Three population 15CO, 15CL, 15CH (hereafter refer to as H, L and O). In total 222,569 SNPs were identified from sequencing, but the set of SNPs selected for the analysis was filtered to include high confidence SNP. First the SNPs were filtered for biallelic SNP (having only two allele). It was required that every SNP was observed 40 times in each population and no more than 505 times. 505 corresponds to mean SNP depth plus one standard deviations. After all the filtering, 179,324 high confidence SNP were used for downstream analysis. Fst value were averaged over 25 SNPs sliding window.
library(ggplot2)
library(gridExtra)
setwd("C:/Users/Abiskar Gyawali/Desktop/")
fst <- read.delim("Rajan_freq_filter.txt", header = T)
fst <- na.omit(fst)
### The function below will calculate Fst. Inputs are as follows:
### pop1Freqs: Vector of allele frequencies for each locus in pop1
### pop2Freqs: Vector of allele frequencies for each locus in pop2
### pop3Freqs: Vector of allele frequencies for each locus in pop3, if there
### is a pop3. If not, leave blank.
### simple: Should the simplest formula for Fst be used? If T, the
### formula used is Fst = s^2 / (mean(p) * (1- mean(p)) .

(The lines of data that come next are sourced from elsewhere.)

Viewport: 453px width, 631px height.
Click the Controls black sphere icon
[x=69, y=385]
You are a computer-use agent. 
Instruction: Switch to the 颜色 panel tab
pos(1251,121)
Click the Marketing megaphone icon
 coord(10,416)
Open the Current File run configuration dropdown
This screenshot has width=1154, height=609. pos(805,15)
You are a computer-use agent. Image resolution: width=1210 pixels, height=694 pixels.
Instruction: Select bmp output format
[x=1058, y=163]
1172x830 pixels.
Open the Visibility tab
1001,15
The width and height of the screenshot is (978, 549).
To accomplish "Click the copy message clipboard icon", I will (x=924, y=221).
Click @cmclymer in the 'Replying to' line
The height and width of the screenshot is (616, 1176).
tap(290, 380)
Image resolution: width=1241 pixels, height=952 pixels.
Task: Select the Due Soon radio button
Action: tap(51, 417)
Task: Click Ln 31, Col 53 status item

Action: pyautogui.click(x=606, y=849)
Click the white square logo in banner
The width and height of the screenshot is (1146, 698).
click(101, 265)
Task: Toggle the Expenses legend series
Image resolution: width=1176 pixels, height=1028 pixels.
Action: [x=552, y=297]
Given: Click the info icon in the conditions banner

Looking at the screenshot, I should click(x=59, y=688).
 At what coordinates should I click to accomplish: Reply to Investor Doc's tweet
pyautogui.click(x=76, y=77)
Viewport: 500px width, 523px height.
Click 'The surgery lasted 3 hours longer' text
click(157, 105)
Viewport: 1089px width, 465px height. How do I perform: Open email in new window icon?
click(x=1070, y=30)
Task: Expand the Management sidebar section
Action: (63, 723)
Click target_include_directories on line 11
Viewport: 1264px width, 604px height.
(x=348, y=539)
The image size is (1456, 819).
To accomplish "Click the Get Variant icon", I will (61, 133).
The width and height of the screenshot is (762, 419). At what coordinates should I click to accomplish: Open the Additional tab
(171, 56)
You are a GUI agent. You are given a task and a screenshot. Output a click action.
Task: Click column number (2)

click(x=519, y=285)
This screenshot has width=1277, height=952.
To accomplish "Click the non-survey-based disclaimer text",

### if false, a better formula which corrects for small number
### of populations is used: Weir and Cockerham, 1984
vectorFst <- function(pop1Freqs,pop2Freqs,pop3Freqs=NULL,simple=F){
if(simple==T){
if(is.null(pop3Freqs)){
mean <- (pop1Freqs+pop2Freqs) / 2
var <- (pop1Freqs-mean)^2 + (pop2Freqs-mean)^2
Fst <- var / (mean*(1-mean))
}
else {
mean <- (pop1Freqs+pop2Freqs+pop3Freqs) / 3
var <- ( (pop1Freqs-mean)^2 + (pop2Freqs-mean)^2 + (pop3Freqs-mean)^2 ) /2
Fst <- var / (mean*(1-mean))
}
}
else if(simple==F){
if(is.null(pop3Freqs)){
mean <- (pop1Freqs+pop2Freqs) / 2
var <- (pop1Freqs-mean)^2 + (pop2Freqs-mean)^2
Fst <- var / {(mean*(1-mean)) + var/2}
}
else {
mean <- (pop1Freqs+pop2Freqs+pop3Freqs) / 3
var <- ( (pop1Freqs-mean)^2 + (pop2Freqs-mean)^2 + (pop3Freqs-mean)^2 ) /2
Fst <- var / { (mean*(1-mean)) +var / 3}
}
}
return(Fst)
}
#### Run Fst
fst$HL <- vectorFst(fst$CH_freq, fst$CL_freq, simple = F)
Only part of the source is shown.